Die neckischen Worte des Erziehers trieben Louis' Puls noch weiter in die Höhe, und als er dann auch noch nach Louis' Wange griff und mit seinem Daumen sanft über die erhitze Haut strich, hatte der Kleinere das Gefühl, dass ihm die Knie nachgaben. Die Stelle, an der Harrys Finger ruhten, prickelte unter seiner Berührung und jagte eine Welle der Gänsehaut über seinen Körper. Die vollen roten Lippen des Lockenkopfs, die Harry wiederholt aus einem Reflex heraus mit seiner Zunge befeuchtete, befanden sich in verführerischer Nähe zu Louis' Gesicht. Er konnte das Unvermeidliche nicht länger hinauszögern, welches den ganzen Nachmittag über, seitdem sie sich das erste Mal in die Augen gesehen hatten, unausgesprochen im Raum stand.
Sie wussten es beide und spürten es mit jedem Blick, den sie sich zuwarfen und jedem Lächeln, das sie sie schenkten. Dass ihnen nun ein Mistelzweig, der durch Zufall oder auch nicht in diesem Moment über ihnen hing, auf die Sprünge half, schob Louis auf eine schicksalhafte Fügung oder als Dank dafür, dass er sich vor ein paar Stunden aus seiner warmen Wohnung hinaus in die Nasskälte geschleppt hatte.
Von einer Welle des Muts gepackt, griff Louis in den Halsausschnitt von Harrys Strickpullover und zog ihn so das letzte Stückchen zu sich nach unten, um ihre Lippen zu einem kurzen, jedoch süßen Kuss miteinander zu verbinden. Harrys Lippen schmeckten nach Lebkuchen, Zuckerguss und Kinderpunsch und fühlten sich so warm und weich gegen seinen eigenen an.
Grinsend wie zwei Honigkuchenpferde blickten sie sich in die Augen, als sie sich voneinander lösten und der Erzieher erneut begann, mit seinem Daumen über Louis' Wange zu streicheln. „Vielleicht holst du die Zwillinge demnächst noch mal ab. Der Mistelzweig hängt noch die komplette Weihnachtszeit hier."
„Ist das so? Es wäre auch wirklich zu schade, wenn er ungenutzt bleibt, meinst du nicht auch?" Mit zwischen die Zähne gezogener Unterlippe nickte Harry, als Louis ihm eine in die Stirn gefallene Locke zur Seite strich. Ein leicht rötlicher Schimmer hatte sich auf seine Wangen gelegt.
„Vielleicht lasse ich ihn aber auch noch ein wenig länger hängen", meinte er und sah unschuldig erneut hinauf zu dem grünen Zweig, welcher über ihren Köpfen baumelte. „Das klingt nach einer guten Idee." Schnell stellte sich Louis auf seine Zehenspitzen und drückte dem Lockenkopf einen flüchtigen Kuss auf die Wange, bevor auch schon die fertig angezogenen Zwillinge um die Ecke gesaust kamen.
Jeder von ihnen trug sein Lebkuchenhaus in der Hand, bei welchem mittlerweile bereits einzelne Verzierungen, Fensterläden oder Schornsteine angeknabbert waren.
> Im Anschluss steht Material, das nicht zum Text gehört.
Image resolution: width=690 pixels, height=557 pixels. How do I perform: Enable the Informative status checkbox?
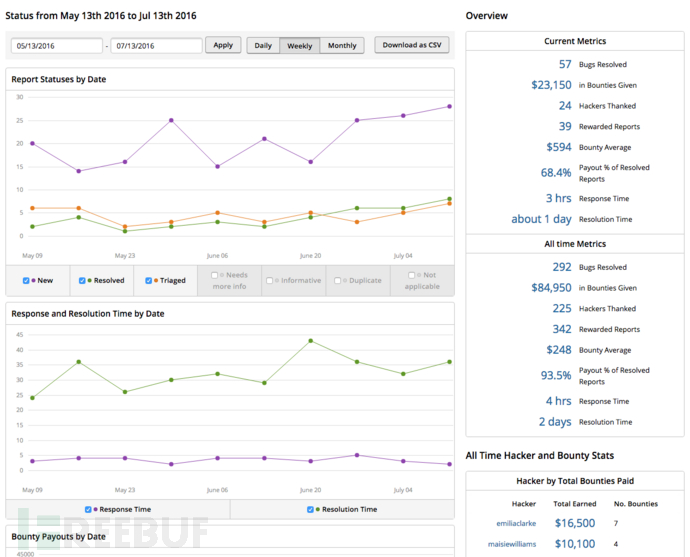(270, 281)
Er schob die beiden sanft mit den Händen an ihren Rücken aus dem Kindergarten hinaus und zwinkerte Harry zum Abschied zu, wobei er seinen Blick noch einmal rasch über das gesamte Erscheinungsbild des Größeren schweifen ließ.
Die Schmetterlinge in seinem Inneren brachen erneut aus ihrem Versteck aus. Jetzt wäre es wirklich zwecklos, sie weiter zurückhalten zu wollen, wo sie sowieso bereits in rasanter Geschwindigkeit durch seinen Magen tobten. Ein kribbeliges, aufregendes Gefühl machte sich bei dem Gedanken an den tollen Adventsnachmittag in seinem Körper breit und Louis war sich mehr als sicher, dass er die Zwillinge heute nicht zum letzten Mal in den Kindergarten begleitet hatte.